Stored data:
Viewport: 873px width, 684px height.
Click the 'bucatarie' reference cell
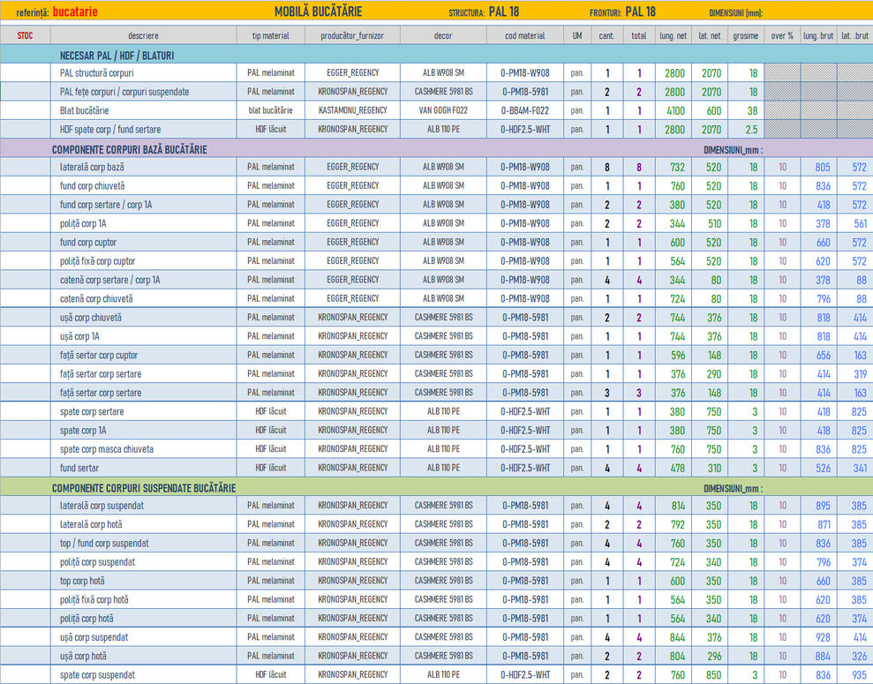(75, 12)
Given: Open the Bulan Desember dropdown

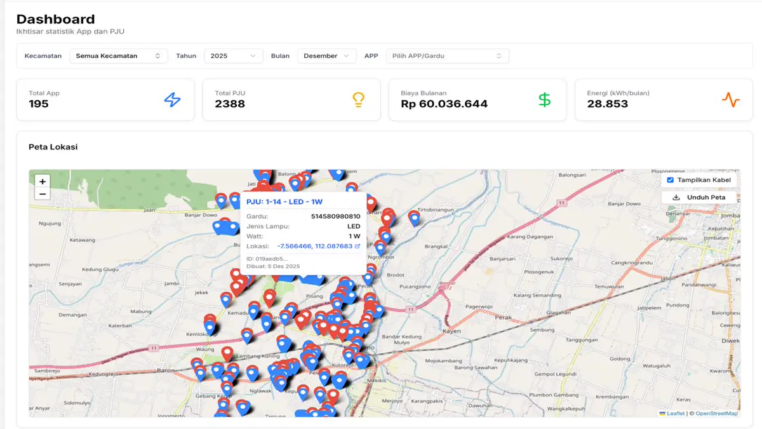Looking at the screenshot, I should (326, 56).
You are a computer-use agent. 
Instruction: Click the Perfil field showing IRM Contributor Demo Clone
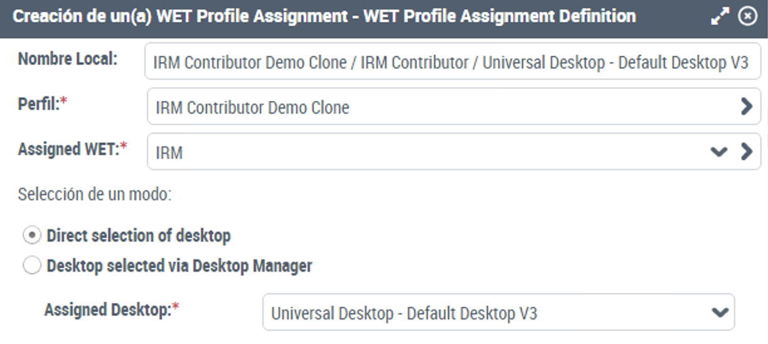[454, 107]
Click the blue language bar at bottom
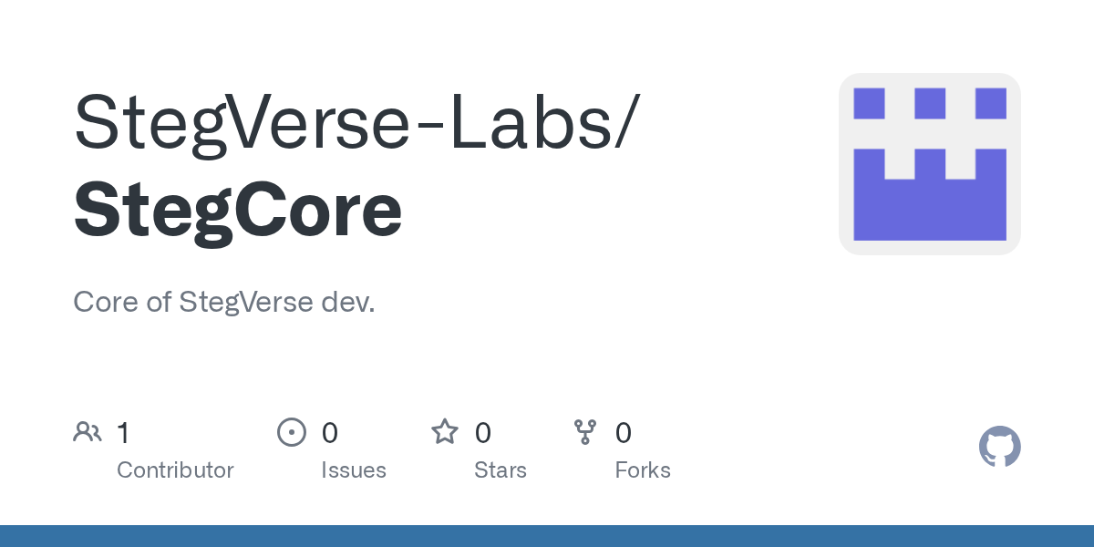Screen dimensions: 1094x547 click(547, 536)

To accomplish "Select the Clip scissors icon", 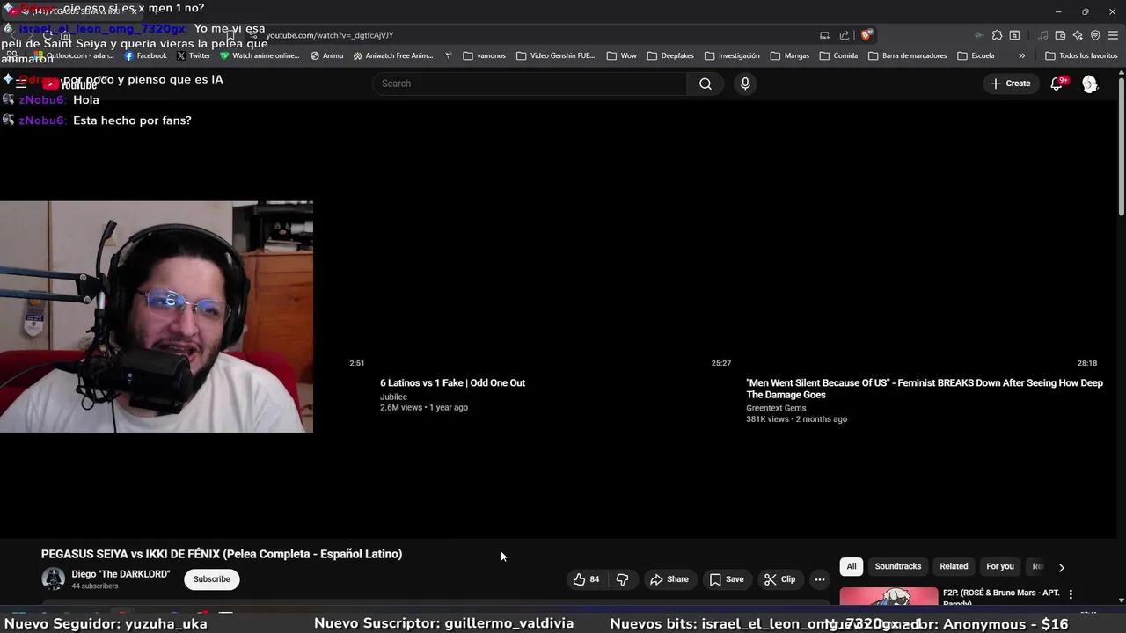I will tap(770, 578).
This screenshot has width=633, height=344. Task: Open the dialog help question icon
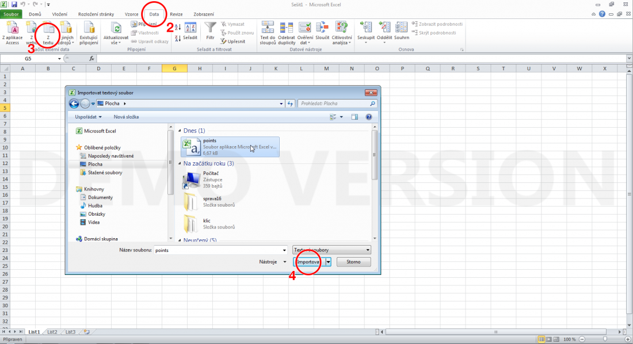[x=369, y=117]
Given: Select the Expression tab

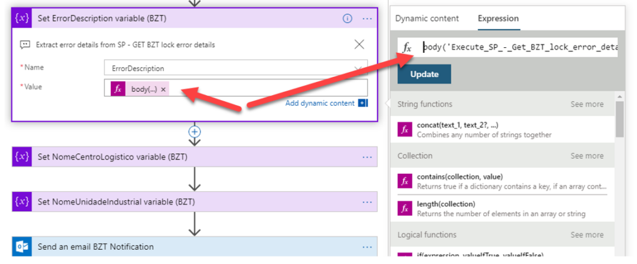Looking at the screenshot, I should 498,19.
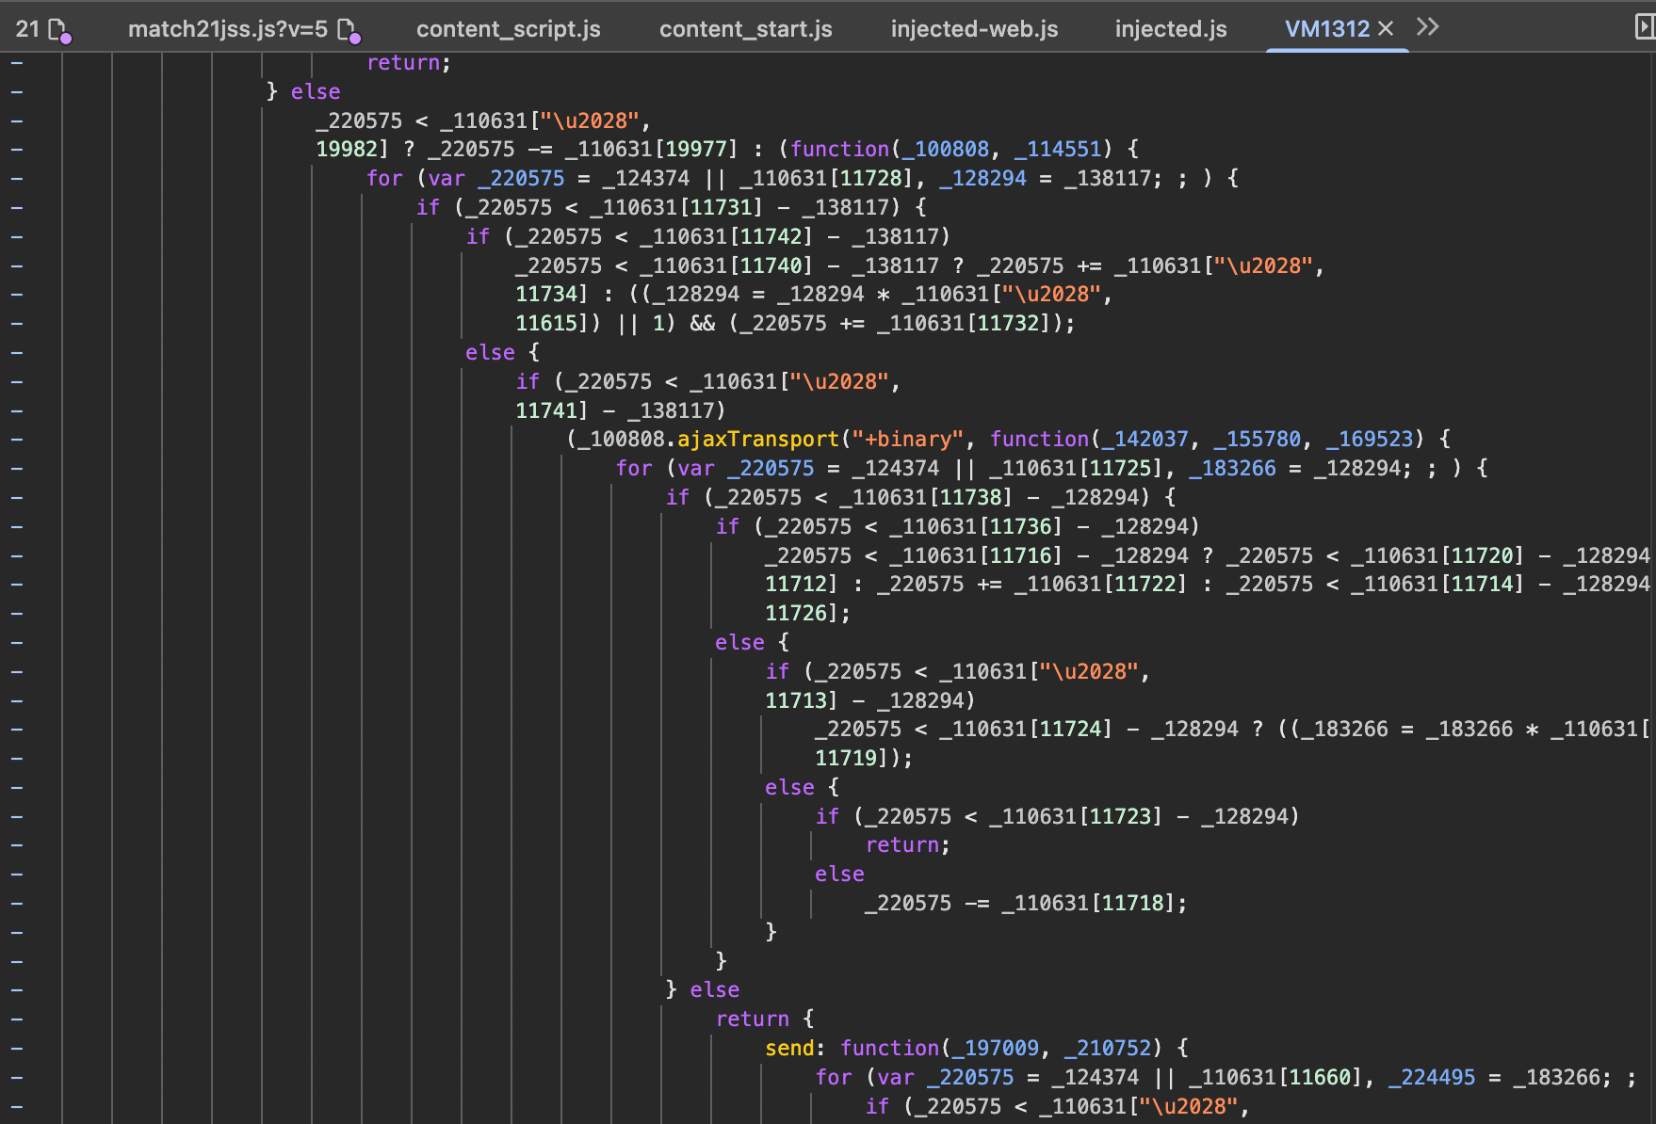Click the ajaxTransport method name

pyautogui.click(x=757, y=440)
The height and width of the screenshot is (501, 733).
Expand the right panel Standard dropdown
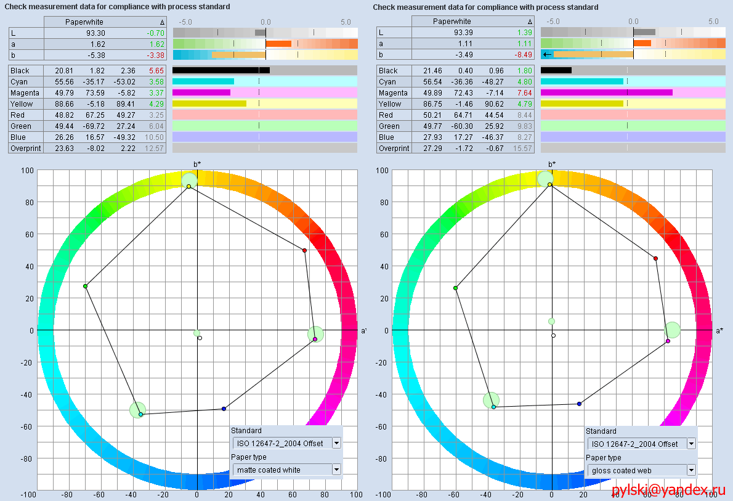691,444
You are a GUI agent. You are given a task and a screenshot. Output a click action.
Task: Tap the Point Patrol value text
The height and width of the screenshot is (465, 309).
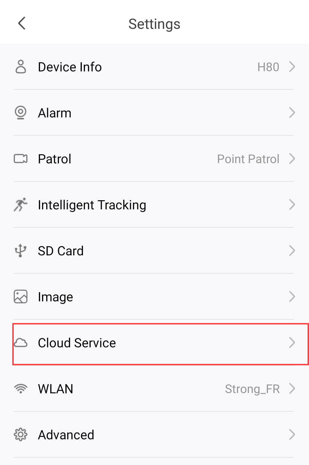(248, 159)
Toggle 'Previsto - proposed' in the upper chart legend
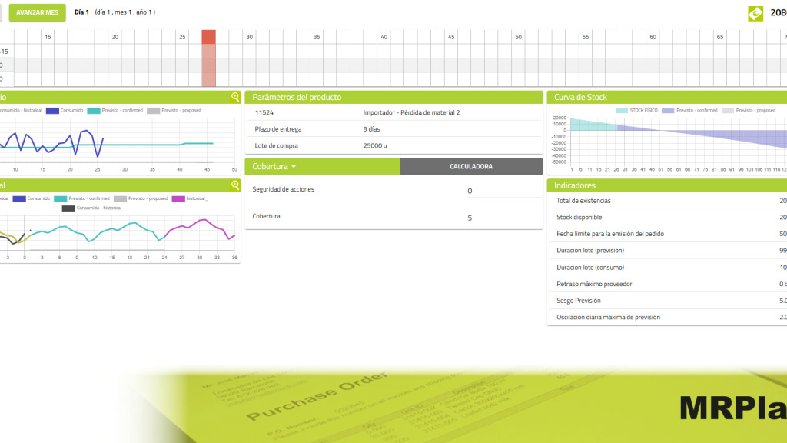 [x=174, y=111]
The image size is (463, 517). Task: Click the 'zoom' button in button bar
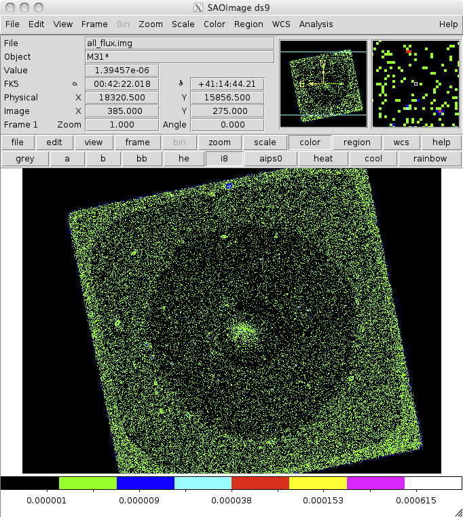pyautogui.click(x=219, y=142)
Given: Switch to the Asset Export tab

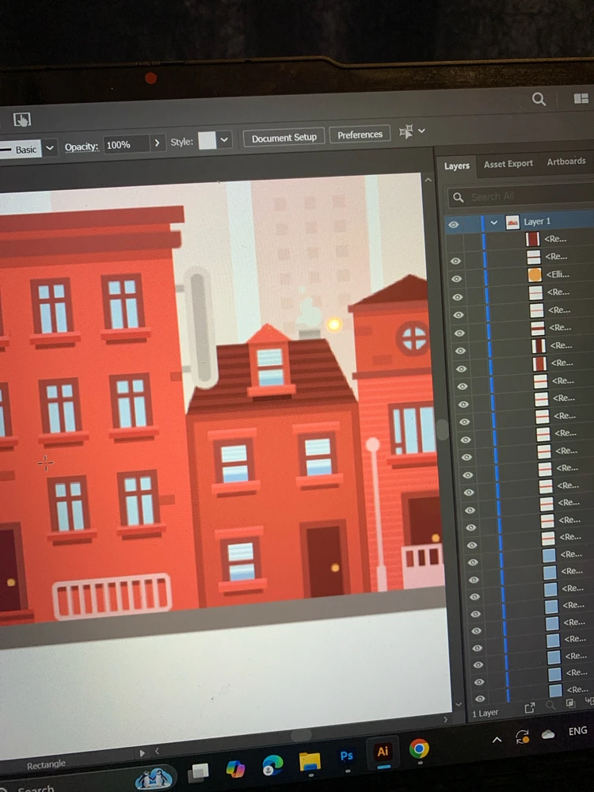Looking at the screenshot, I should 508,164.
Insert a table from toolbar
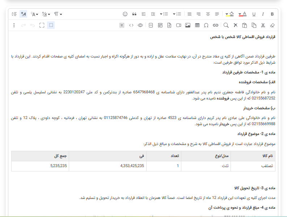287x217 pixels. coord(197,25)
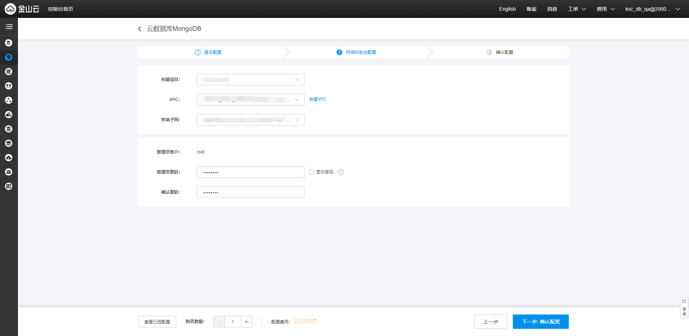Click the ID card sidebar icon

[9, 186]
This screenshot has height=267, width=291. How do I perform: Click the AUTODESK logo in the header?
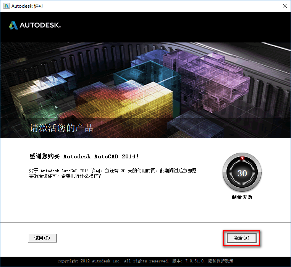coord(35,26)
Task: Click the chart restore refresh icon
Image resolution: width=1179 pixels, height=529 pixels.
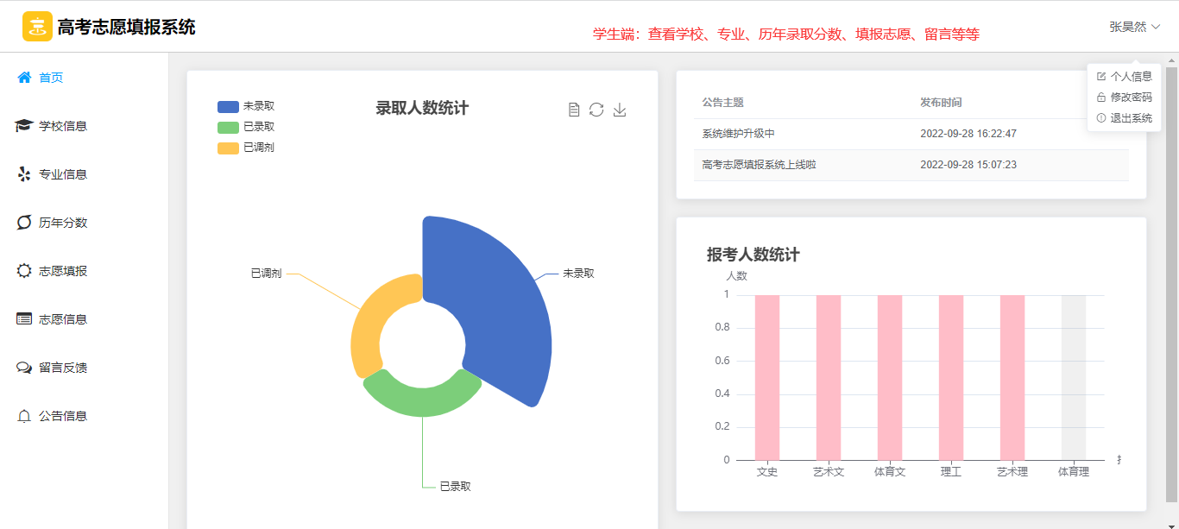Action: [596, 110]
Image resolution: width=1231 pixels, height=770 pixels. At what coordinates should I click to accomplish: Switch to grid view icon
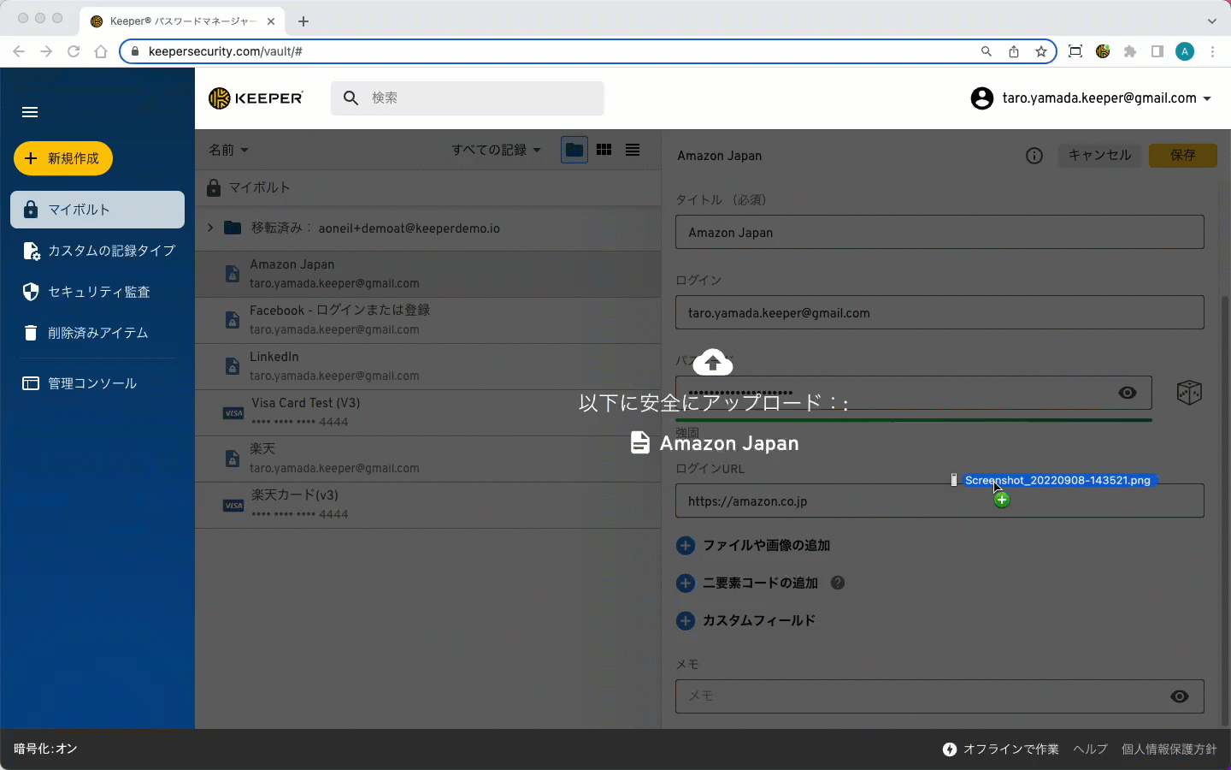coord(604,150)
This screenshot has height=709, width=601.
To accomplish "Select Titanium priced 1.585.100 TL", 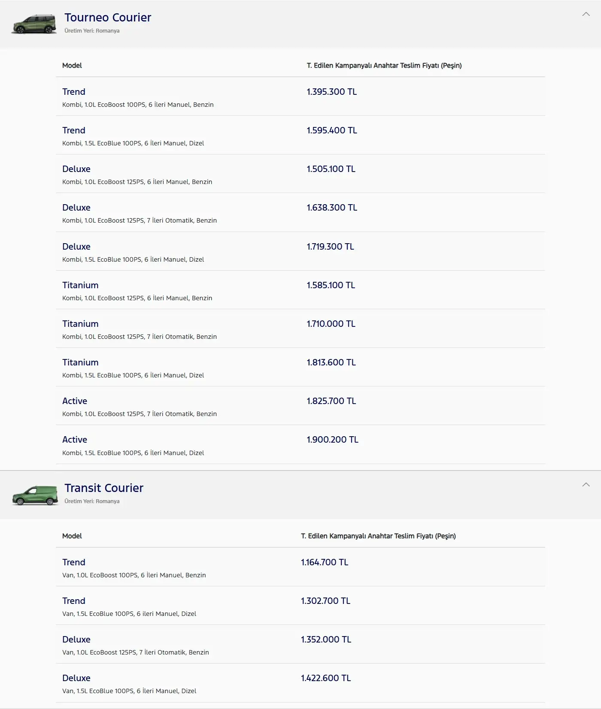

## Problem requirements
Show every line above where "agent" is found.

## Written response
You are a computer-use agent. 
You are a GUI agent. You are given a task and a screenshot. Output a click action.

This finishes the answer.